All this week is Book Blogger Appreciation Week, an idea “started by Amy Riley of My Friend Amy in an effort to recognize the hard work and contribution of book bloggers to the promotion and preservation of a literate culture actively engaged in discussing books, authors, and a lifestyle of reading.”
Each day there is a suggested theme for bloggers to discuss. Yesterday’s was Forgotten Treasures, whether they be classics that have fallen by the wayside or contemporary works that just haven’t gotten the exposure and love you think they deserve. I’m a day late, but still wanted to share the following contemporary works I think are Forgotten Treasures I wish more people knew about so they’d get a chance to experience them.
Killing Red is the first book in the Alex Chapa series by Henry Perez, the second of which, Mourn the Living was just released in August. Both Chapa and his creator are Cuban-Americans, and Chapa works as a newspaper reporter, a job his creator also previously held.
Killing Red finds Chapa trying to recapture some of the glory he garnered fifteen years previously when he broke the story of the capture of a mass murderer, in large part by sneaking an interview with the killer’s only known survivor, ten-year-old Annie Sykes.
Now on death row with less than a week to live, the killer taunts Chapa when he goes to interview him, promising that his work has continued and that Annie Sykes will be his protégé’s final tribute. It’s a race against the clock for Chapa to find Sykes before the killer does… and to stay alive himself.
In addition to Killing Red and Mourn the Living, Perez also co-authored the novella Floaters with J.A. Konrath. To learn more about Henry Perez, visit his website.
Forty Words For Sorrow is the first book in the John Cardinal series by Canadian author Giles Blunt. Cardinal is convinced that a series of missing persons cases involving four teenagers from Algonquin Bay in Northern Ontario has a more sinister explanation than them merely being runaways.

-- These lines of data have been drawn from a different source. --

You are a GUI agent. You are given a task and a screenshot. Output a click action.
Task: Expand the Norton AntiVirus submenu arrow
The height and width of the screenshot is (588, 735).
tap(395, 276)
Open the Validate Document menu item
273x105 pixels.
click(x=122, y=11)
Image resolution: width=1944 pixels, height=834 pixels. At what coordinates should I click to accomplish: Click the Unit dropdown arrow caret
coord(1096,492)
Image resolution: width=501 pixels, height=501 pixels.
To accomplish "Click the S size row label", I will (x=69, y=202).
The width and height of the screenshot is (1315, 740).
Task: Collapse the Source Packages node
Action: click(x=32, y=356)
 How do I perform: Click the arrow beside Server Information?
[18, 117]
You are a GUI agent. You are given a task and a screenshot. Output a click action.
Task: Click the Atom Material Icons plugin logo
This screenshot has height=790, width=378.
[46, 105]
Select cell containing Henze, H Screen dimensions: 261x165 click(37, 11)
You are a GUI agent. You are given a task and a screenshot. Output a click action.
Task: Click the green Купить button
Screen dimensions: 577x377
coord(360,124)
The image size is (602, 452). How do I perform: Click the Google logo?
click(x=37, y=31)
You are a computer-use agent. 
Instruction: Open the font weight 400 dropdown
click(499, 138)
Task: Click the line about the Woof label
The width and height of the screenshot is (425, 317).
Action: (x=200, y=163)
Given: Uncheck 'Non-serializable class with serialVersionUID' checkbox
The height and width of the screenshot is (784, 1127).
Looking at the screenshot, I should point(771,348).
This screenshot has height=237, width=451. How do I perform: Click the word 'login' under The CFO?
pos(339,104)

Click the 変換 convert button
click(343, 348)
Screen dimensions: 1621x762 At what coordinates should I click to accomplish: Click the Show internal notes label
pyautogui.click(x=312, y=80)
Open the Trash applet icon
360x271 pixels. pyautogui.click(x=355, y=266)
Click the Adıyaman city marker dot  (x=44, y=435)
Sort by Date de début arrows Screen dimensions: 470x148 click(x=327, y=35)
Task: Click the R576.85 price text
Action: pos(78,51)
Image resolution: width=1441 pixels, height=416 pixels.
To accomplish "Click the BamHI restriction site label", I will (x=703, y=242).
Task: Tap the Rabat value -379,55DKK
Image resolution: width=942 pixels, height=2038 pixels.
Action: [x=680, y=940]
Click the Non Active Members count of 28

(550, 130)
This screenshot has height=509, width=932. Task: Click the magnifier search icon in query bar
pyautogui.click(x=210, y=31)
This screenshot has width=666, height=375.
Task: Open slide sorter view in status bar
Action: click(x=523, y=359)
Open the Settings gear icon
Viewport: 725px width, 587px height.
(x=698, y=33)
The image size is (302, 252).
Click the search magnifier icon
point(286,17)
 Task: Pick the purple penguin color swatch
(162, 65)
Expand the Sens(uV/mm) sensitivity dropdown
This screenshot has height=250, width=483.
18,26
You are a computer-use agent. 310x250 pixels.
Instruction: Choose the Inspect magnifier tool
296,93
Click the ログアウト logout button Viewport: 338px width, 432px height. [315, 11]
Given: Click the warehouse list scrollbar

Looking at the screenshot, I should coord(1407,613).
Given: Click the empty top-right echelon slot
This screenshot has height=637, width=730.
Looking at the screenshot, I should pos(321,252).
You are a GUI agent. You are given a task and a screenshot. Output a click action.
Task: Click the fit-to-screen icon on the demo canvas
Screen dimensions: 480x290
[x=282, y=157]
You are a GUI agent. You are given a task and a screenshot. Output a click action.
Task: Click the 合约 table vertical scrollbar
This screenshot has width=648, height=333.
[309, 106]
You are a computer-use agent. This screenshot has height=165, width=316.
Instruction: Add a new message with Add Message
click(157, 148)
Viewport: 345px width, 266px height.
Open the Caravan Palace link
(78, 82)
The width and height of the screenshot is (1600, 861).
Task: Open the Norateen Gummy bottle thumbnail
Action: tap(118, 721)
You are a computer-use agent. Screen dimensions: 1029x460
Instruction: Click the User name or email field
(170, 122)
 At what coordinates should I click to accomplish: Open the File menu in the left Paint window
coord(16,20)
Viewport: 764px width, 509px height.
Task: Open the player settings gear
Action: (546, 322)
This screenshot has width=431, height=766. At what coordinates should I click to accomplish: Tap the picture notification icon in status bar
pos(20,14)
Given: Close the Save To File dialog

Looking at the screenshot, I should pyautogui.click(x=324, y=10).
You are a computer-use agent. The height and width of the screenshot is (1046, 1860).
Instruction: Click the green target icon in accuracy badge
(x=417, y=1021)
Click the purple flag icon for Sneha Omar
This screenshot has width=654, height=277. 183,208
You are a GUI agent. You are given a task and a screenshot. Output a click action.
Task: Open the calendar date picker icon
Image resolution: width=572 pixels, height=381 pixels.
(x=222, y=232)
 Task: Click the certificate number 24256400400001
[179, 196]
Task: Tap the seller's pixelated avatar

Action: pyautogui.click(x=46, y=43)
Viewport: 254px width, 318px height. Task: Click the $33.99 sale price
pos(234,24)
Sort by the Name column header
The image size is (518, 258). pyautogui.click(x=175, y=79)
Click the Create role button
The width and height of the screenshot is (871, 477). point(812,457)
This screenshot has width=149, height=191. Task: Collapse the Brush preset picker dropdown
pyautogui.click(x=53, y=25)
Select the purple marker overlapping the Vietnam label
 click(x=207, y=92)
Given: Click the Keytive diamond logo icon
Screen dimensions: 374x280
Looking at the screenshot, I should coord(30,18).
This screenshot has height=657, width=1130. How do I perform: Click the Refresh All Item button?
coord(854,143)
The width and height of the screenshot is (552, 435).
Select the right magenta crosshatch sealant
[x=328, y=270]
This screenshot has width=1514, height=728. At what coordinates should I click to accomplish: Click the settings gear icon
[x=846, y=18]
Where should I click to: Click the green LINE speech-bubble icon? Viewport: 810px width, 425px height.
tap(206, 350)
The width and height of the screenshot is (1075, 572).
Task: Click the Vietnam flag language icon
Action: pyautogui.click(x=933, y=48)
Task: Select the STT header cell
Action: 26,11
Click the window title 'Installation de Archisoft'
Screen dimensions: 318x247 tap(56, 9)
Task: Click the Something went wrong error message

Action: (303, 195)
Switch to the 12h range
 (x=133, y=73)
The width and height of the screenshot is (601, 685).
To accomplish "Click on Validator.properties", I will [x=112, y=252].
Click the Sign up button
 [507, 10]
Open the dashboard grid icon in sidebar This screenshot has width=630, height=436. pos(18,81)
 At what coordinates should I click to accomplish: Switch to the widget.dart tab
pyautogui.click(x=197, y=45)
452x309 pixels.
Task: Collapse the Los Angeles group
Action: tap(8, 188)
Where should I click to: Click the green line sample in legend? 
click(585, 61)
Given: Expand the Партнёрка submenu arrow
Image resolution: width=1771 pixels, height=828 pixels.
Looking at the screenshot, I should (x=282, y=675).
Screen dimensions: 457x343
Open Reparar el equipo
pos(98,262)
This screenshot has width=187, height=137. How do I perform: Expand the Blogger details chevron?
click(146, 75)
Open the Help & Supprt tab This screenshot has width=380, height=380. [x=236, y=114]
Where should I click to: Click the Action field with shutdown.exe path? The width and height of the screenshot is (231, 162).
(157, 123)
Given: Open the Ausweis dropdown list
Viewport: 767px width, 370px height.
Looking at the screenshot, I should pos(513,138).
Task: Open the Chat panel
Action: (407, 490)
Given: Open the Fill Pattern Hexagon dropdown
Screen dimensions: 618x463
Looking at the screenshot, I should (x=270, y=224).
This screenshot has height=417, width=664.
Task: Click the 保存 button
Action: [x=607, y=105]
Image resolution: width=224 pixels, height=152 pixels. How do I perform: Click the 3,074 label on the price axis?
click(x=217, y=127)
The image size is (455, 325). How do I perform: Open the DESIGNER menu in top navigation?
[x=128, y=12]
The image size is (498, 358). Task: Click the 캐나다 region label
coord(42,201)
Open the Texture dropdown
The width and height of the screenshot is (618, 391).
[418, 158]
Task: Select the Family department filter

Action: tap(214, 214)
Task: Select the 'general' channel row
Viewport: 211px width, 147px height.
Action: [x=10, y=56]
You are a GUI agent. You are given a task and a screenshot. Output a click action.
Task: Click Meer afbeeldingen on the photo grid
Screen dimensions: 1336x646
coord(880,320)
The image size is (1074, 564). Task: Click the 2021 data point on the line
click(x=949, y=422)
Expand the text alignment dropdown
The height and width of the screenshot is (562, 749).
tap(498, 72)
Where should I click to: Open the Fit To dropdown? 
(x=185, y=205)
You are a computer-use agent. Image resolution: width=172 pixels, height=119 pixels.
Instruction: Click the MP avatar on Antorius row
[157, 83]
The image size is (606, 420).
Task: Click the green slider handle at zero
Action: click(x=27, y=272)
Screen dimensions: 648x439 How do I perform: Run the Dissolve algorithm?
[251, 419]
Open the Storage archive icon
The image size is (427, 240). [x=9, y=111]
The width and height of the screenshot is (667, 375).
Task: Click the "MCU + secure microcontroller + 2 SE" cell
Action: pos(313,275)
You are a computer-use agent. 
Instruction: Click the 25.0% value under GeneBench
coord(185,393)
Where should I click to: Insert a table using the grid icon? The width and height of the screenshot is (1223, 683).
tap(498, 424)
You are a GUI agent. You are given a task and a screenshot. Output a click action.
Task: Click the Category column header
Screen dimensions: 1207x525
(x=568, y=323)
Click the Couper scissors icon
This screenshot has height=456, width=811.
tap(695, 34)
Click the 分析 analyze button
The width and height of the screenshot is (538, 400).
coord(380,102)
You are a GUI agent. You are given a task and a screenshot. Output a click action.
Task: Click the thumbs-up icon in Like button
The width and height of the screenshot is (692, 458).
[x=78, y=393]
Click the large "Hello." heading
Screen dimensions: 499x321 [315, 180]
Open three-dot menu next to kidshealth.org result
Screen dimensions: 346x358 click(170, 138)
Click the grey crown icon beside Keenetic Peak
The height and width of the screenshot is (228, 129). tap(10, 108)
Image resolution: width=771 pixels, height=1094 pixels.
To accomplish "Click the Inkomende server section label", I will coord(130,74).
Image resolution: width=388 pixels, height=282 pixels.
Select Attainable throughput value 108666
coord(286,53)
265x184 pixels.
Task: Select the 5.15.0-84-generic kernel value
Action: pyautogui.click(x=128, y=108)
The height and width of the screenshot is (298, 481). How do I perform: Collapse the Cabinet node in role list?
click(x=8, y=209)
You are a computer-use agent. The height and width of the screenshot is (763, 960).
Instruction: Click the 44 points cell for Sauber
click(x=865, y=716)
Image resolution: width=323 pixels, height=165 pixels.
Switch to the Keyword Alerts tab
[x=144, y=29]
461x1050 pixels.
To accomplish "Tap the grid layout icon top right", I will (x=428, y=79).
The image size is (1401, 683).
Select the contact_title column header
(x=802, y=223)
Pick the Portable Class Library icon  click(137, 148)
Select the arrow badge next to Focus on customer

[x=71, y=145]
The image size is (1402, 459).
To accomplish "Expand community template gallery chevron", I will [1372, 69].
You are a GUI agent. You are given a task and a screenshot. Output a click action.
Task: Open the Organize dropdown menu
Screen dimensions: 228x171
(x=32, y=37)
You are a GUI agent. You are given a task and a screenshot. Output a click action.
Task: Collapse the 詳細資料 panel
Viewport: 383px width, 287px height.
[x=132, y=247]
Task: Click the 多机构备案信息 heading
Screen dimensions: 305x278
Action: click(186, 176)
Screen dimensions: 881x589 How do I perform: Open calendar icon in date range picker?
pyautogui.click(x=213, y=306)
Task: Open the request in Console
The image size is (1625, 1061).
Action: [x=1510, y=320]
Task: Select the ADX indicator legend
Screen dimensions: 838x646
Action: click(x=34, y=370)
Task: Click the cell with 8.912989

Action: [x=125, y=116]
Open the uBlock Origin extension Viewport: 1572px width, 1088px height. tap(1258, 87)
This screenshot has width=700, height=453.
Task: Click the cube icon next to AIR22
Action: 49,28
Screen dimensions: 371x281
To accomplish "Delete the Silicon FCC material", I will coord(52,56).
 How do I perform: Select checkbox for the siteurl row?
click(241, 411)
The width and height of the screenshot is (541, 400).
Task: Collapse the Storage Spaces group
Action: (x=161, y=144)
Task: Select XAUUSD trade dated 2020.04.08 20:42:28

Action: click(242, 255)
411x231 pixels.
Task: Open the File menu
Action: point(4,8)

His suspicions appear to be confirmed when the mutilated body of a fifth teen is found in an abandoned mineshaft, but even Cardinal couldn’t have imagined the true depths of depravity he is up against.
Cardinal’s investigation, however, is hampered by the fact he is under investigation himself by the force’s Special Operations division for corruption, a not entirely unfounded case considering the secret Cardinal is hiding about his past.
Forty Words For Sorrow is an amazing piece of work. The main story line splits about halfway through, allowing the reader to follow both the progress of Cardinal’s investigation as well as the ‘progress’ the killer is making with their next victim. And throughout, the sub-plot surrounding the investigation into Cardinal himself adds a true tension to the mix.
Even though Forty Words For Sorrow won the British Crime Writers’ Silver Dagger, neither it nor any of the subsequent books in the series have ever seemed to catch on in the U.S., which is a true crime. To learn more about Giles Blunt, visit his website.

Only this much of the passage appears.